GORUCK will tell you that they are “building better Americans” and while that might sound like marketing spin to some, they mean it.
Over the years, their gear has served me well. I’ve become friends with Jason McCarthy and other members of the team. We are even doing some work together now, which feels really good and I hope we do more in the future.
But, until last week I didn’t fully understand what GORUCK was all about and why their events are a special kind of magic.
Three months earlier when I made the decision to do my first GORUCK event after some quality time in Jacksonville with the team, I knew that it would have to be a GORUCK Light and that I wanted it to take place in a cooler month so I didn’t die from the heat.
November 1st looked like the first opening on the events calendar that fit my criteria. Sure, I knew that could mean snow or sunshine, but either way I was committed to it.
As Laura drove the car into the city, I couldn’t help but laugh out loud with the forecast calling for low forties, torrential downpours and dangerous winds. Good living indeed!
Since this was a Halloween event, costumes were required. I opted to go as a Red Sox player because it was the only thing I could think of that wouldn’t get in the way. The fact that my nice white game jersey would come home in a total different condition was ok with me.
We gathered at the Soldier’s and Sailors Monument on the Boston Common. All events incorporate military landmarks into them, so this was a logical starting point.
Greetings were shared and costumes appreciated. There were ninja turtles, a tooth fairy, a couple of Movember inspirations and even an American flag carrying banana.
Cadre Chris soon arrived and the mood took a swing for the serious.
Laura had hung around to take some photos in the beginning. I gave her a quick kiss and she gave me a “you’ve got this.”
We did a quick ruck check for our weights, IDs and water and then we headed down the hill so we could be welcomed properly.
“Since this is a Halloween event, everything will be in sets of 31,” Cadre Chris announced with a big old smile on his face.
Pushups and flutter kicks were the start of the fun. Buddy carries and a bear crawl race would soon follow.
While I had prepared for this event with weeks and weeks of rucking with 20+ lbs on my back, I hadn’t done nearly enough preparation for the PT. This realization hit me right away and I knew I was in for a world of hurt for the rest of the rest of the day. It also was a big reminder that before I do a full GORUCK Challenge (and yes I will be doing one) I’ve got to put in more PT training time.
We set off rucking into the rain, making our way to the Old North Church Memorial Garden.
It was emotional to stop, remove our hats and take in all the dog tags. One each for every soldier killed in Iraq or Afghanistan.
I didn’t even know this memorial was here and I wonder how many other important landmarks like this are in my area that I haven’t visited yet.
The rain kept coming down, the wind kept howling and yet we never got as wet as the weather had predicted. But, trust me when I say we were WET.
When you ruck during an event like this, you are never more than an arm length away from the person in front of you. A team leader is selected and they have the task of making sure everyone stays together. This is a team event and everything is done as a team.

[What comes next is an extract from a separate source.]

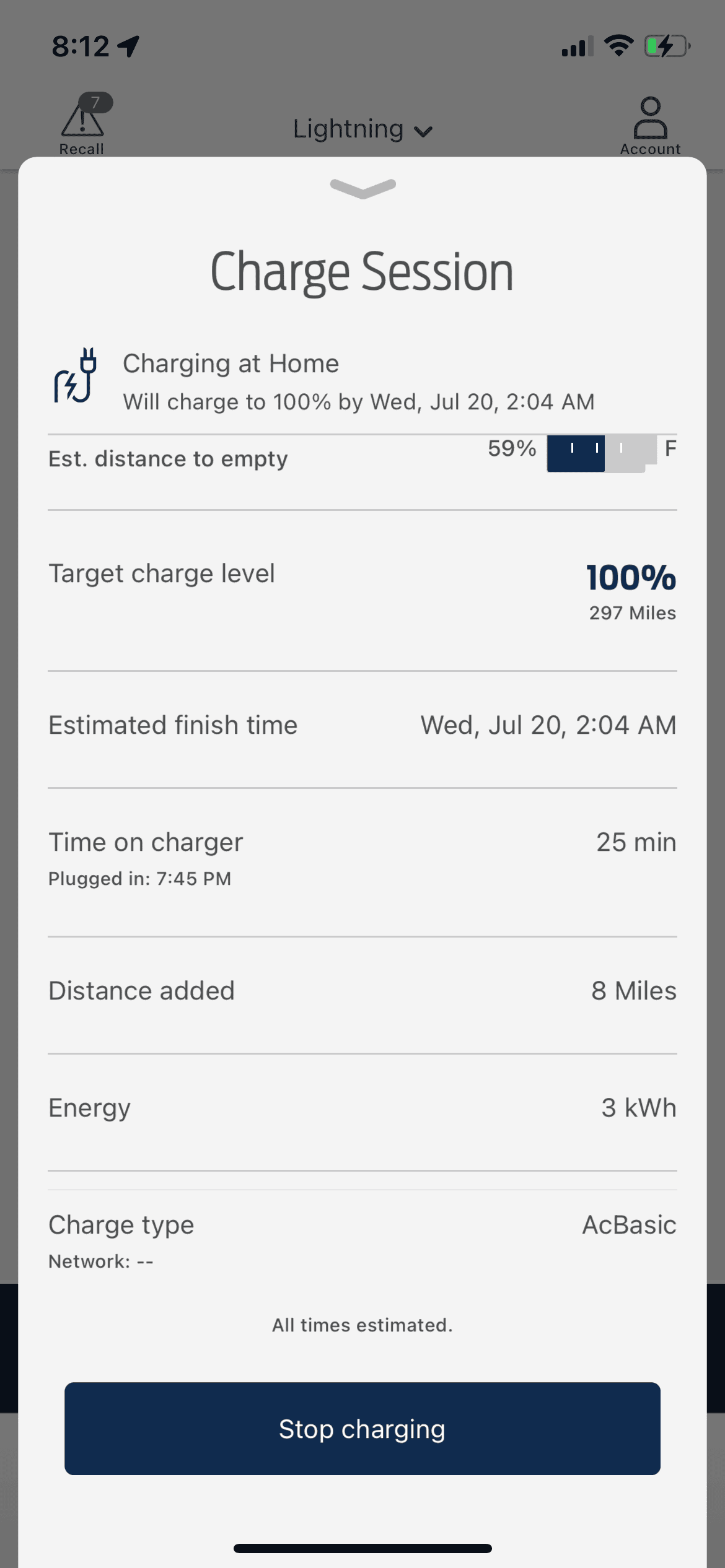
Task: Tap the charging plug icon
Action: click(x=76, y=376)
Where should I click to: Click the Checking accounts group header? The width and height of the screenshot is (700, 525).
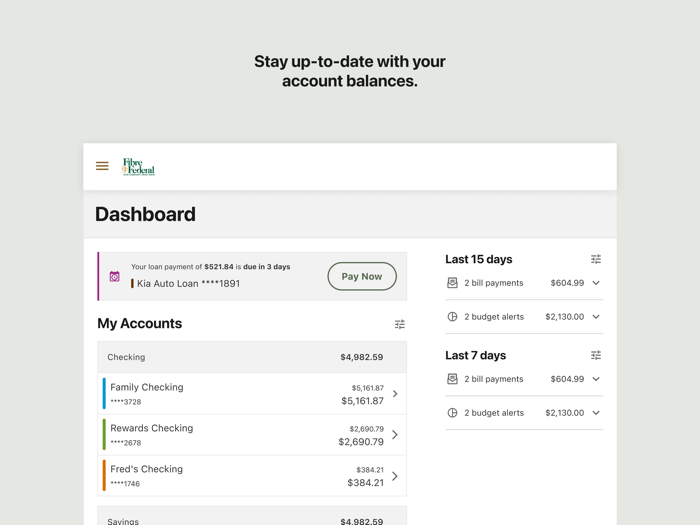pos(252,357)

I’ve never waited for as many crossing signals as I did on that day. Some of the bigger intersections make for extra fun crossing when you have almost 40 people trying to get across at once as a team.
We could see the Bunker Hill Memorial in the distance and soon we found ourselves lined up across the bottom of the hill looking up at it.
I had never heard of a bear crawl buddy drag before, but soon we’d all be doing them up the slippery, wet hill. Rucks are not allowed to touch the ground, so if you were lying on the ground, the ruck was on your chest or someone else had to carry it.
That nice white jersey was no more and I’ll always remember this hill as where I was reminded that size does not equal strength as I was dragged up the hill by someone I was shocked could pull it off. Go team!
Soon we were approaching the Zakim Bridge. I had never been under the bridge before and it is rather beautiful.
It was about this time that Cadre Chris began to get a big old grin across his face. I’m not sure if everyone noticed it, but it worried me because when a cadre smiles like that, you know you are in for something special.
Turns out that he had double-downed on the fun by finding coupons for us AND water for us at the same time.
Twelve of our team were sent off to fetch two railroad ties and the rest of us were sent into the water.
I didn’t think that I could get any more wet or cold, but I was wrong. Nothing like doing group squats to wake up your nether regions. For extra fun, there were pushups and then the icing on the cake of suck. Hydro-burpees!
Burpees suck no matter who you are or how in shape you are. Add a 25 lb ruck on your back and doing burpees in the water takes that suck to a whole new level.
Thankfully I laughed all the way through it as my team mate next to me asked “what is a burpee?” A chuckle was had by all and all of us did what was asked.
Plus when you have someone in full dog costume emerging out of the river, how you not have a good time?
From this point forward, not only would we be rucking as a team, but we’d also be carrying two railroad ties over us.
People would switch in and out as needed. You quickly learn how important height is after screwing up switching out miss matched people. Soon we had Team Tall and Team Smurf and we got the hang of it.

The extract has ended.